Alors que l'horloge s'étend sur la date limite de dépôt de la déclaration de revenus (ITR) pour l'année d'évaluation 2025-26, les conséquences de la manquer s'accumulent. Alors que beaucoup pensent toujours qu'ils peuvent déposer tard sans trop de tracas, les sanctions du Département de l'impôt sur le revenu racontent une histoire différente.
En vertu de l'article 234f, les déclarants tardifs sont confrontés à une pénalité de 5 000 ₹ si leur revenu total dépasse 5 lakh. Pour ceux qui gagnent en dessous de 5 lakh, les frais sont plafonnés à 1 000 ₹. Cependant, les personnes sans revenu imposable pourraient encore être tenues de déposer – par exemple, si elles ont des actifs étrangers – et pourraient faire face à d'autres répercussions.
Ça ne s'arrête pas là. Si la taxe est toujours due, l'article 234A exige un intérêt de 1% par mois sur le montant en cours – ajoutant un fardeau de composition en plus des frais fixes.
Un succès majeur qui passe souvent inaperçu est la perte des avantages de transport. Si vous avez subi des pertes commerciales ou en capital au cours de l'exercice 25 et que vous ne produisez pas votre retour à temps, vous perdez le droit d'utiliser ces pertes pour compenser les gains futurs.

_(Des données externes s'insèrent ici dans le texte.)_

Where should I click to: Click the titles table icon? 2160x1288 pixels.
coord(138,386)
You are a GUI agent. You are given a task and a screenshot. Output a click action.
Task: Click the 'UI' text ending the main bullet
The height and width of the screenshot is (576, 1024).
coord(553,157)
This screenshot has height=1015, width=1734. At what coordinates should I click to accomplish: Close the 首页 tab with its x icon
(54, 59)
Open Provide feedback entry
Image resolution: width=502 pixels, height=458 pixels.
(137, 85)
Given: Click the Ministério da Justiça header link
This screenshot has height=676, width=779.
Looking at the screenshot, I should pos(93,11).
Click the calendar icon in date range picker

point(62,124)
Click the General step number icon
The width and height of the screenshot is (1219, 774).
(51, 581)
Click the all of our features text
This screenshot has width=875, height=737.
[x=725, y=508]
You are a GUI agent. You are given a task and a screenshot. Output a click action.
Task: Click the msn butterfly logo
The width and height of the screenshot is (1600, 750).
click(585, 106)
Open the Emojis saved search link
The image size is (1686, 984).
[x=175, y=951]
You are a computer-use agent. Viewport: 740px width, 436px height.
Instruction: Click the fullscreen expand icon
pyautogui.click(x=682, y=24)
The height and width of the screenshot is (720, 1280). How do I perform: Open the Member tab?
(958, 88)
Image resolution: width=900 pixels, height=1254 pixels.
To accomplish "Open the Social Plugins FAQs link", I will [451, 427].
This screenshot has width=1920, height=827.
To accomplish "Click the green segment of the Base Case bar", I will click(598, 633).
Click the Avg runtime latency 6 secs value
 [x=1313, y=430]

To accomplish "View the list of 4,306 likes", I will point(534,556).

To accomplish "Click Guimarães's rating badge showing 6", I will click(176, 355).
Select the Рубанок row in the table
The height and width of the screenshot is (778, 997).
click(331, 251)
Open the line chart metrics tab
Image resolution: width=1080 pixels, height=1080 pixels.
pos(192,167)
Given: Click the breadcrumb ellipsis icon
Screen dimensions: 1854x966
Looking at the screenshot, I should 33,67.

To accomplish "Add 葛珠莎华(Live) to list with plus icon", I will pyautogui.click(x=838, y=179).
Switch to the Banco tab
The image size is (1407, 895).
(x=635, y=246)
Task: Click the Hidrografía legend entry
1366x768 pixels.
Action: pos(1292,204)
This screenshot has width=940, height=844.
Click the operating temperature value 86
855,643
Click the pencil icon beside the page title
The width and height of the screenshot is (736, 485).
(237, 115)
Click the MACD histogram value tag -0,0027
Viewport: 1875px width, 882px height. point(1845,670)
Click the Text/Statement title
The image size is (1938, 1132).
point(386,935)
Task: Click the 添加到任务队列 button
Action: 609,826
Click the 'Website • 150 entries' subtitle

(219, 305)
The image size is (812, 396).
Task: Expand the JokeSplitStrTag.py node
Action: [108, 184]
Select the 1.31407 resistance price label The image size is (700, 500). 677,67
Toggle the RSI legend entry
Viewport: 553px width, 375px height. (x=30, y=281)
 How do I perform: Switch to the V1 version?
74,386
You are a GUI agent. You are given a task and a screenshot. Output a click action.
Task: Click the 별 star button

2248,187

Les retards de remboursement sont un autre coût caché. Les déclarations déposées après la date limite sont généralement confrontées à des délais de traitement plus longs, ralentissant le paiement des contribuables qui s'attendent à de l'argent.
Dans des cas rares mais graves, des non-sélecteurs chroniques ou ceux soupçonnés d'évasion fiscale peuvent faire face à des poursuites, y compris des conditions de prison allant de trois mois à deux ans, selon la gravité et l'intention.
Bien qu'un retour tardif puisse toujours être déposé jusqu'au 31 décembre 2025, il est livré avec le paquet complet de pénalités et de restrictions.
Les espoirs d'une extension des délais restent minces. Malgré les problèmes passés dans le portail de dépôt et la transition en cours de la TPS, les responsables gouvernementaux ont indiqué qu'un changement de date est peu probable à moins qu'une rupture technique majeure ne se produise.